Extracted information —
Segment Open

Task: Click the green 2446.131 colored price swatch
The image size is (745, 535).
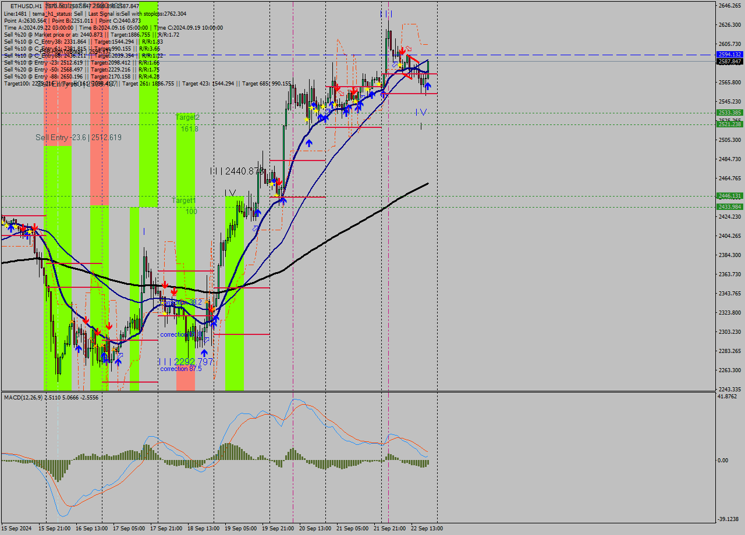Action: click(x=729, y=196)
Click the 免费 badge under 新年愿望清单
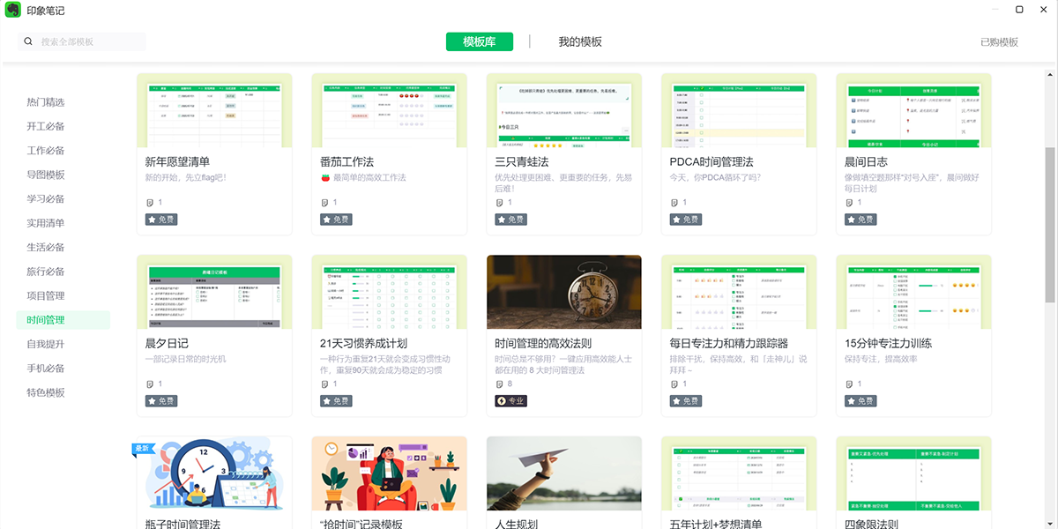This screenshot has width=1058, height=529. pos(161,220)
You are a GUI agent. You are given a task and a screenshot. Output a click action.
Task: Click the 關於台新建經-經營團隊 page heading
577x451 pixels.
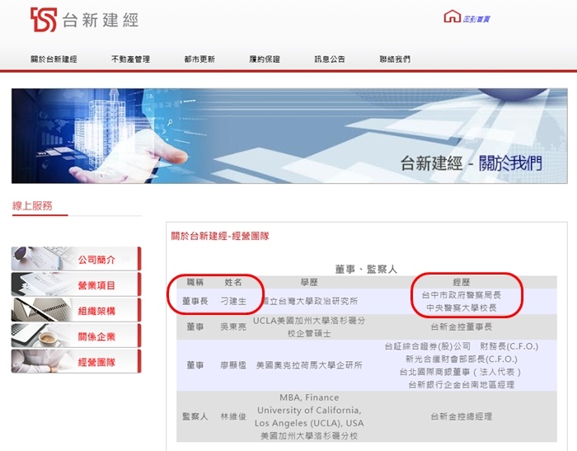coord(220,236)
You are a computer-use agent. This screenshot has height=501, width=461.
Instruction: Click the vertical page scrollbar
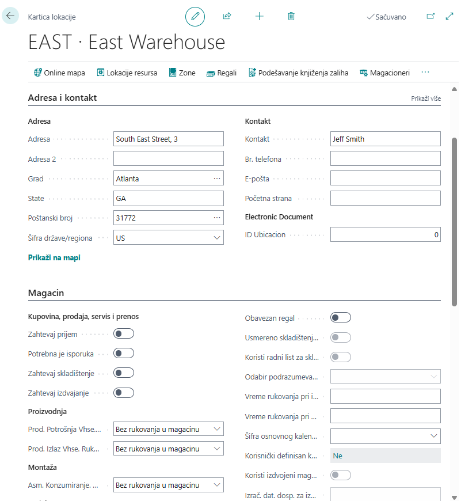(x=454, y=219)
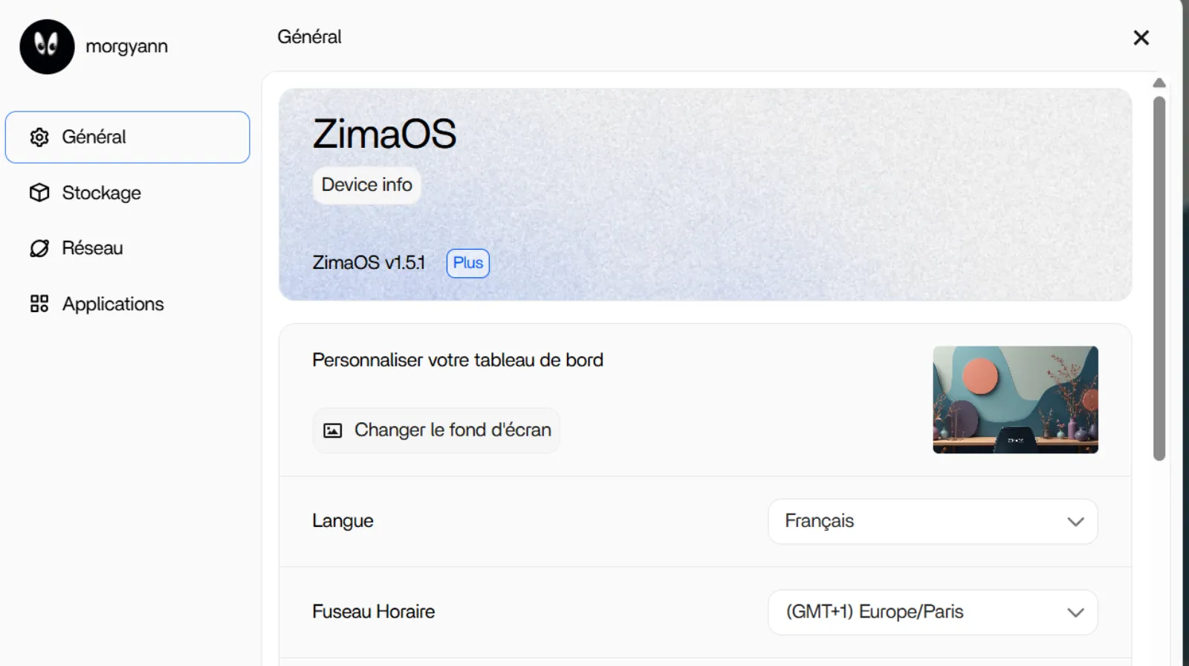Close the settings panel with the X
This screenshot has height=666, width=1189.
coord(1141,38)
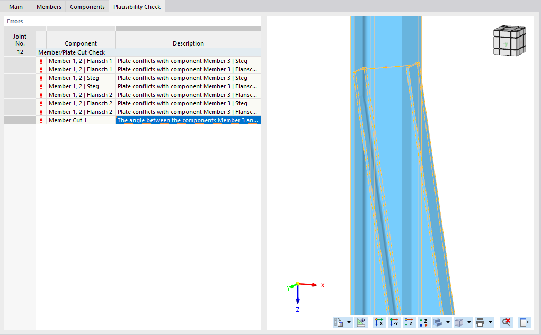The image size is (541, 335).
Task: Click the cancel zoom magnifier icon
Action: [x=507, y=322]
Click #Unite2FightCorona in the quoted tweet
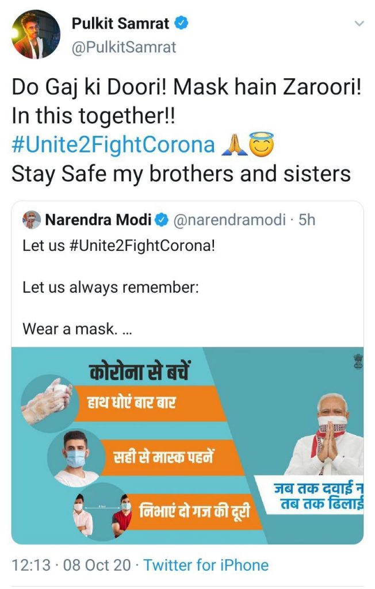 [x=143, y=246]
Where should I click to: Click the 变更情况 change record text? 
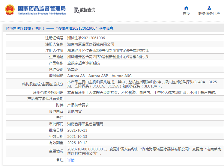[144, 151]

Segment Closed
Segment Open

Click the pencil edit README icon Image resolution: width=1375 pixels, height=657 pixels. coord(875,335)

Segment Closed
Segment Open

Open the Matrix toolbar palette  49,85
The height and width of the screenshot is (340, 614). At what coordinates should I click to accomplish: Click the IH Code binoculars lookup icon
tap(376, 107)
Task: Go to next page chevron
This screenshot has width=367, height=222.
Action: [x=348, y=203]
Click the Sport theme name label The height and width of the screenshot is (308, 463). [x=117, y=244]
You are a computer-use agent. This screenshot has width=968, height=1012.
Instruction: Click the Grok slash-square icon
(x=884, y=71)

Segment Closed

The problem —
Filter the listing for the word "computer" and copy every line that holds it.

Exercise response —
You are a computer-use agent. This screenshot has height=501, width=461.
You are a computer-use agent. This screenshot has width=968, height=1012.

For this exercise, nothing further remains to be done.